Contam
que Lindaura, a recepcionista do analista de Bagé (segundo ele,
“mais eficiente que purgante de maná e japonês na roça”),
desenvolveu um método para separar os casos graves dos que são só
– como diz o analista de Bagé – “loucos de faceiros”.

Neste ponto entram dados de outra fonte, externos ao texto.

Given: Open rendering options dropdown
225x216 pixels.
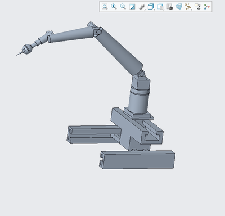Looking at the screenshot, I should [142, 7].
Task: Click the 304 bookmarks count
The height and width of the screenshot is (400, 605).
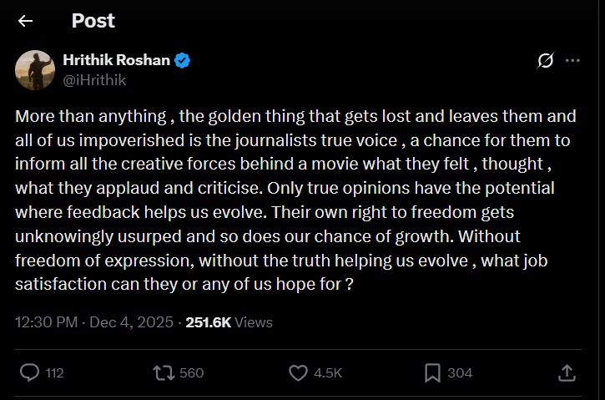Action: 460,373
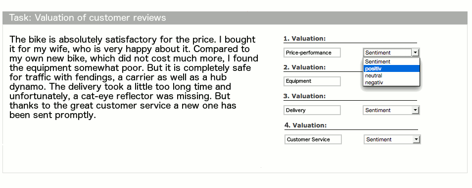
Task: Click the "Task: Valuation of customer reviews" title bar
Action: [x=235, y=18]
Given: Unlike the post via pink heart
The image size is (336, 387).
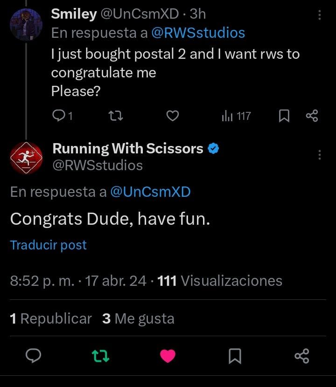Looking at the screenshot, I should pyautogui.click(x=168, y=356).

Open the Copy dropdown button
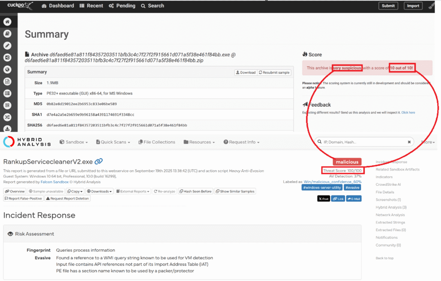pos(75,191)
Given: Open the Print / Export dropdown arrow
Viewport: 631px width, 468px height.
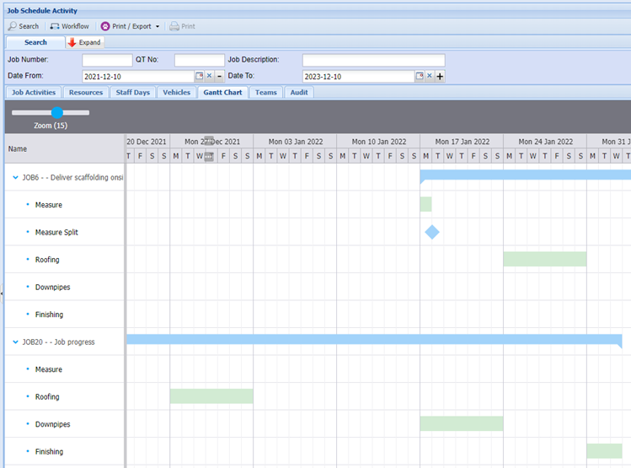Looking at the screenshot, I should [x=158, y=26].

Enquanto preenche a ficha, ela dá a cada paciente em potencial uma
cuia de chimarrão no formato de um seio. Depois vai anotando: “Quis
chupar a cuia em vez da bomba”, “Começou a gemer e acariciar a
cuia”, “Atirou contra a parede”, etc. Assim, quando recebe o
paciente, o analista de Bagé já sabe o que esperar. Mas nada
preparou o analista de Bagé para a entrada no seu consultório do
megalômano de Carazinho. o diálogo entre os dois já começou mal.
– Te
deita no divã.
– Não
deito.
– Te
deita, bagual!
– Não
deito!
– E
por que não deita?
– Em
primeiro lugar, porque só quem mandava em mim era o meu pai, que já
está no Grande Galpão do céu capando anjo pra fazer linguiça. Em
segundo lugar, que o analista aqui sou eu.
E
com isto o analista de Bagé derrubou o outro com um peitaço e o
segurou sobre o pelego do divã com um joelho na omoplata. Gritou:
– Diz
qual é teu problema!
– Não
digo pra qualquer um!
– Diz
senão te arranco esses bigodes dois a dois.
– Todos
dizem que eu tenho mania de ser melhor do que os outros, mas eu não
acredito neles.
– E
por que não?
– Porque
é tudo gente inferior.
O
analista de Bagé saiu de cima do outro, mas deixou o facão bem à
vista, para evitar incomodação. O outro continuou.
– Eu
tenho megalomania.
– Não
tem – disse o analista de Bagé, brabo. Sabia que era verdade, mas
não aguentava fanfarrão.
– Quer
saber mais do que eu?
– Sei
mais do que tu, teu irmão, tua mãe e teu pai, se fosse conhecido.
Nisso
o megalômano de Carazinho subiu em cima do divã, apontou um dedo
para o analista de Bagé e ameaçou: – Olha que eu te transformo em
pedra. O analista de Bagé abriu a camisa e ofereceu o peito: –
Pois transforma. Quero ver. Transforma! O outro mudou de tática.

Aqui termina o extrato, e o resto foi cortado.